Most recently, the city population has swelled with extremely poor Venezuelans. Campbell said locals feel outnumbered by the South Americans, who look different, and speak Spanish with different accents.

The situation is very similar to what happened in Europe in the last few years when people came from the Middle East. “They are desperate people with no resources at all, mostly young women and men with children.”

The deluge has been so overwhelming that people who were once sympathetic are now saying that they are a drain on the local government, resources and the economy.

Campbell noted that anti-immigrant rhetoric is also spilling over into the local media. He said there is a rise in stories of foreign men harassing women.

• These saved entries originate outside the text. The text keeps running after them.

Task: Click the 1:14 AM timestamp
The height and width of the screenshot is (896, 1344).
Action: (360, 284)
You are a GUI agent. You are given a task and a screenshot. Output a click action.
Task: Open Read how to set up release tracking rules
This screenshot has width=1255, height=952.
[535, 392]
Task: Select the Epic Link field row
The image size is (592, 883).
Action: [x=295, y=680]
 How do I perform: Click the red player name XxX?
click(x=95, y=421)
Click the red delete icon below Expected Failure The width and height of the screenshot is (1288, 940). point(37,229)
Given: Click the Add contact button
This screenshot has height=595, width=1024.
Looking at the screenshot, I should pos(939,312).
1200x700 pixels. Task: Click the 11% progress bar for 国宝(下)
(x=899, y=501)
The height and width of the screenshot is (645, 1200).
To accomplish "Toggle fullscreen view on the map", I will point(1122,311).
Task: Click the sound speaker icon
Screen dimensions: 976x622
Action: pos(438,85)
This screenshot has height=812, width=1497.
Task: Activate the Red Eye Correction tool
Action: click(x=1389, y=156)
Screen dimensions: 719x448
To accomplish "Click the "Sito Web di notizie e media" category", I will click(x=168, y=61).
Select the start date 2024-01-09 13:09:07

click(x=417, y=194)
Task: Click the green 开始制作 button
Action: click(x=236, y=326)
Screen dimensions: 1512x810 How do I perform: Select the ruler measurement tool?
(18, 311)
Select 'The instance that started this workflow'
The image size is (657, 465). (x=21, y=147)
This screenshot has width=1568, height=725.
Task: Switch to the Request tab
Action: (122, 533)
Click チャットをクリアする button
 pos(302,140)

Source: https://www.npr.org/2023/03/30/1166947456/ciudad-juarez-detention-fire-conditions-migrants-treatment

The Juárez-Biden protest: migrant families in the shadow of the COVID-19 general declarations and immigration laws

Following the demonstration on the bridge a couple weeks ago, the mayor urged residents not to give money to migrants who are on the city’s streets, saying many don’t want to work because they get more money from panhandling.

The municipal Secretary of Public Security César Omar Muñoz Morales said that women have complained about feeling “intimidated by migrants” when they’re traveling along. He said the campaign will focus on migrants and harassment.

With the end of the national COVID-19 emergency declarations in the U.S. about six weeks away, it is still unclear how things will change on the ground in Juárez, or if it will improve conditions for asylum seekers who have been trapped across the border.

The Biden administration, which expanded Title 42 to expel Venezuelans and deport Haitians, has said it will deny entry to any asylum seekers who have not previously applied for asylum in another country.

The administration is considering whether to revive the practice of holding migrant families for short periods of time if they crossed the border illegally, according to NPR.